元の文章:
/---
おじさんの雑記帳 

「20世紀少年」の感想文そのほか 寺本匡俊 1960年生 東京在住

家にたどりつけるかな  (第1017回)

 日本語の「家」も、英語の「ホーム」も多義で、家屋(ハウスと同じ)という意味もあるし、家庭(ファミリーと暮らすところ)という意味もある。これを区別する必要がないからでもあるが、最近そうでもなくて東京都の世帯ごとの平均人数が二人を切った。全国でも三人を切っている。一人暮らしが多数派になった。

 私も通算で一人暮らしは十数年の経験があり、全て借家住まいだった。学生時代の下宿か、社会人になってからの独身時代。そういうときは怠惰または多忙のため、機能的には寝ぐらに等しかったこともあってか、「うち」と呼ぶ気にはなれなかったように思う。


 英語の「home」はもう少し広い概念で、例えばサッカーでおなじみの本拠地という意味合いでも使われる。野球では昔フランチャイズと呼んでいたのだが、コンビニ業界の勢いに押されてか、ホーム・グラウンドと呼ぶようになった。こちらのほうが良いと思うけれども、他方で、コンビニ本社が、フランチャイズ店を本拠地と考えているかどうかについては、漫画の大竹と遠藤の会話に詳しい。

 ホームには故郷というノスタルジックな意味もある。スイート・ホーム・シカゴ。テイク・ミー・ホーム、カントリー・ロードE.T. phone home。ホーム・シックをお父ちゃんお母ちゃんが恋しいと勘違いしているのを時々みかけるが、かつて郷愁と呼んだとおりで、こちらのホームは本来、遠きにありておもうもの、ふるさとのことです。


 「ゴールデン・スランバーズ」でポール・マッカートニーは、”Once there was a way to get back home”と歌った。相手がホーム・シックで泣いているので、子守唄を歌おう、目が覚めれば笑顔が戻ると言うマザー・グース的な優しさに溢れておる。やはりビートルズは分かりやすい。
\---
やること:
• a. 次の(i)〜(iii)が元の文章と合っているか、それぞれ「はい」か「いいえ」で答え、決め手になる元の文章の言葉をそのまま引用してください。(i) 東京都の世帯ごとの平均人数は二人を切った。(ii) 筆者の一人暮らしは全部持ち家だった。(iii) 野球では今もフランチャイズという呼び方をしている。
• b. 下の渡された行のうち、「You are a GUI」を含む行から「will click(x=615, y=486).」を含む行まで(両端も含む)を、指示の文も含めてすべて書き直してください。答えの座標の数字はどれも138ずらして大きくし、この範囲の行だけを出してください。

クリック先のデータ
/---
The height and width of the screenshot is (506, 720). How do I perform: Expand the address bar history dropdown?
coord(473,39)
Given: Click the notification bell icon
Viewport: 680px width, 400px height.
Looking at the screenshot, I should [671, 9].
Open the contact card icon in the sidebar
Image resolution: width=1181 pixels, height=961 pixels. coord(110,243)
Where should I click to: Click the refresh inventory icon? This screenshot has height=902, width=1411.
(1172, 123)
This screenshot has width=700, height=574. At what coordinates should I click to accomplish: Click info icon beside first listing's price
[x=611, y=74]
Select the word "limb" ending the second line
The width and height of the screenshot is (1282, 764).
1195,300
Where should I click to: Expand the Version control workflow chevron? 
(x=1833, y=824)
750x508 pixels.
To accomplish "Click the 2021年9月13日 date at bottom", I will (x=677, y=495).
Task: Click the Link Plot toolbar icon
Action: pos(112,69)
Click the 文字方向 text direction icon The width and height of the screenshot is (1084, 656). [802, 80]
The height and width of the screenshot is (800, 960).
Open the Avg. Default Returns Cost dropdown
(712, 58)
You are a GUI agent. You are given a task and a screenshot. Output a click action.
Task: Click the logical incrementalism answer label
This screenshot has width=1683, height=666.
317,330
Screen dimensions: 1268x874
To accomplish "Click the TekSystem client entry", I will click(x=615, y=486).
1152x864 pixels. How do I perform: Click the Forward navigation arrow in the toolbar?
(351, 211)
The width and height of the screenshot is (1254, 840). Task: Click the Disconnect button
\---
答えの一覧:
• a.
(i) はい:「東京都の世帯ごとの平均人数が二人を切った」
(ii) いいえ:「全て借家住まいだった」
(iii) いいえ:「昔フランチャイズと呼んでいたのだが」「ホーム・グラウンドと呼ぶようになった」

• b.
You are a GUI agent. You are given a task and a screenshot. Output a click action.
Task: Click the logical incrementalism answer label
This screenshot has width=1683, height=666.
455,468
Screen dimensions: 1268x874
To accomplish "Click the TekSystem client entry", I will click(x=753, y=624).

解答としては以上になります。